THE SYMMETRY OF BARRAS'S VILLAINY.

I am sure every reader of this, and of the passages I shall have still to quote, will feel a sentiment of intense disgust. Of all dishonours, there is none so base as that known as "kissing and telling." Barras does more. He not only tells, but he makes the weakness or the affection which women displayed to himself the basis of a charge and an enduring hatred against them. Up to the present he has given no instance of any wrong—either of ingratitude or desertion― which he suffered at the hands of the beautiful Madame Tallien; and yet he not only reveals his relations with her, but goes out of his way to represent her as self-seeking, lewd, and base. In the code of honour among men with any pretence to heart, or even to decency, I should put it as almost the first article that association with a woman had made her ever afterwards― amid change, after separation, even after desertion― a sacred being to be protected, above all things to be respected and to be spared.
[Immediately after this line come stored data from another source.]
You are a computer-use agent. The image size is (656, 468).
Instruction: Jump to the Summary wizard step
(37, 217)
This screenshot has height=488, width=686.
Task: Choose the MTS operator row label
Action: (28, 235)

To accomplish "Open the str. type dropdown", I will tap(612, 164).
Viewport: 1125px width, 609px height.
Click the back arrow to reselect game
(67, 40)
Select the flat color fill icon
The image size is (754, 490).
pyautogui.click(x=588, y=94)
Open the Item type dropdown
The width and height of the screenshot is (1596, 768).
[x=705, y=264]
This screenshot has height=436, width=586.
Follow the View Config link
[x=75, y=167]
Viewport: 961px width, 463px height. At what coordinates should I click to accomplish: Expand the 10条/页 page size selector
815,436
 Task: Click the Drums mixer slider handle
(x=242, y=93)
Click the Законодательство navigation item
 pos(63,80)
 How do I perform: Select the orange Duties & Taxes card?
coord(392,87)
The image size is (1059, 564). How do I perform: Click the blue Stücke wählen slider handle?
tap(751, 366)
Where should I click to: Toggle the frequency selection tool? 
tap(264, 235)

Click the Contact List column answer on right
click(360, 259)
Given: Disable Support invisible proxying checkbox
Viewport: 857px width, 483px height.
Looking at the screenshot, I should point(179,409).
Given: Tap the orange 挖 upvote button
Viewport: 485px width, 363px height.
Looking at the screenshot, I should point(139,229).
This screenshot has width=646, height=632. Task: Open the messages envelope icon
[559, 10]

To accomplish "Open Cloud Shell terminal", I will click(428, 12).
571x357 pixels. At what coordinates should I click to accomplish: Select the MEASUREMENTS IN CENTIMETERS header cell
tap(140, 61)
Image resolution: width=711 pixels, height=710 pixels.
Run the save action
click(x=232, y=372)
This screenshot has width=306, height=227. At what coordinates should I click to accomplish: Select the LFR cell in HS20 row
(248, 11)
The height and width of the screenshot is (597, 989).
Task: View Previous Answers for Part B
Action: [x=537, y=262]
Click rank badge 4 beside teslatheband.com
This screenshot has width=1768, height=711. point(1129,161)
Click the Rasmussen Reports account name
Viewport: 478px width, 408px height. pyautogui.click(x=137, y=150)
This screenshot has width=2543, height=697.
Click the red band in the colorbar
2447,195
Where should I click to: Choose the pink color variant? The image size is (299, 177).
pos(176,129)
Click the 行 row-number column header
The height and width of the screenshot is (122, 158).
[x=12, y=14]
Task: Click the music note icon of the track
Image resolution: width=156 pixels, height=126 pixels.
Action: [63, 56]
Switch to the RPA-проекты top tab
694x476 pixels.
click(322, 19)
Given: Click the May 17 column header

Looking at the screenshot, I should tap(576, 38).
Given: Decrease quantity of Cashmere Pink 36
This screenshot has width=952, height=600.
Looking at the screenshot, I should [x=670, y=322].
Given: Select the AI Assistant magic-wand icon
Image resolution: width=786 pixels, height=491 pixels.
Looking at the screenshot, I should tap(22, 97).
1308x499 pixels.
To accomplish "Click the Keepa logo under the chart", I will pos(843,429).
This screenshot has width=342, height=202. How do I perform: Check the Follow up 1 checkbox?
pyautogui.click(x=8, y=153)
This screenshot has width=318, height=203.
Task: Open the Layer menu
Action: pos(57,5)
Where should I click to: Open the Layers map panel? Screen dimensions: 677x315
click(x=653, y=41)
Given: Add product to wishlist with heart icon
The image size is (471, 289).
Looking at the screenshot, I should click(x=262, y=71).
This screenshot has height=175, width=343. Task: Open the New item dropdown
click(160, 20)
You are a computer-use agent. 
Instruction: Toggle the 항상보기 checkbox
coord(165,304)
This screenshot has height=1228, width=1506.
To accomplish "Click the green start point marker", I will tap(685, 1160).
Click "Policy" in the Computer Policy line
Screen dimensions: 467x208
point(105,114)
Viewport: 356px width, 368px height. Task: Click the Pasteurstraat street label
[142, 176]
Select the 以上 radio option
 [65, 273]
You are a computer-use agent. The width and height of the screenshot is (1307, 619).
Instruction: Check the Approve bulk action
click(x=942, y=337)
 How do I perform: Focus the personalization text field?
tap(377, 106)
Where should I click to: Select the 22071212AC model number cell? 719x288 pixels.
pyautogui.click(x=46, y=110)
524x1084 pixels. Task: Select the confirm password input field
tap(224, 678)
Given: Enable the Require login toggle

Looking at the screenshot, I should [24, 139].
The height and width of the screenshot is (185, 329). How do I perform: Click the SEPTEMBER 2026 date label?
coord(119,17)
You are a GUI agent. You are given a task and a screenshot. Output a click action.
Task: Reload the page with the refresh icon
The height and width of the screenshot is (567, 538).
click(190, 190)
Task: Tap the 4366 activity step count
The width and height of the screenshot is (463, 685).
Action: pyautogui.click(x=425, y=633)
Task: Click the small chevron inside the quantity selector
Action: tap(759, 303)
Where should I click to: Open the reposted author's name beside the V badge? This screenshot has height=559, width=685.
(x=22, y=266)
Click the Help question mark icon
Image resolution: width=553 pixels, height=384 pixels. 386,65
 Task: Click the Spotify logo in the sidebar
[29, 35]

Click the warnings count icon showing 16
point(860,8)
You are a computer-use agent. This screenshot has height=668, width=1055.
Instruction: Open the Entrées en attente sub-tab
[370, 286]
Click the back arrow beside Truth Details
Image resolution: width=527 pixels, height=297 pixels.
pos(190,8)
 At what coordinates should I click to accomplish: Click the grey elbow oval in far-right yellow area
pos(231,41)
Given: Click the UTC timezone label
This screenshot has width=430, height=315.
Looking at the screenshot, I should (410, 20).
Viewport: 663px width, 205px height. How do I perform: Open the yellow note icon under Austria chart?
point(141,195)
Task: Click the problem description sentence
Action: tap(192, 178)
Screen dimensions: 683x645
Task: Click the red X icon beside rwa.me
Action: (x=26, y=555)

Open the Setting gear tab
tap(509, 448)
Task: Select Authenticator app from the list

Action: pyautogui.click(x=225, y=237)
But what a light these revelations of Barras throw on the meanness of his dark and cold soul! There is something to me positively appalling in this bit of self-portraiture. When I come across a man complete and perfect in vice, I at once feel as if I were face to face with some terrible portent of nature. And this man—willing to receive the endearments of words and of acts of some of the most beautiful, fascinating, and tender women of the period, and maintaining amid every scene of passion and affection, with the background of the guillotine, and all the horrors and abysses of the time― maintaining amid all this the same coldness of heart, the same frigid outlook of the eye― it is a picture of a human being which makes me at once bewildered and aghast! Robespierre must have been blind in that great interview between him and Barras not to have seen the depths of inflexibility, cruelty, and resolve which were in the eyes of Barras. Or would it not be more correct to say that Robespierre was too clear-sighted, and that his frozen silence― his refusal to utter even one word, to give an indication by one look― was his instinctive sense of the kind of man with whom he was dealing? Robespierre was a highly nervous and sensitive man; his enemies declare that he was an arrant coward. He certainly had not firmness of nerve. In the weeks that preceded the final struggle for his life he went to a shooting-gallery to steady his nerves by pistol practice. He fainted after the first shot!

X.

TWO PORTRAITS― BARRAS AND ROBESPIERRE.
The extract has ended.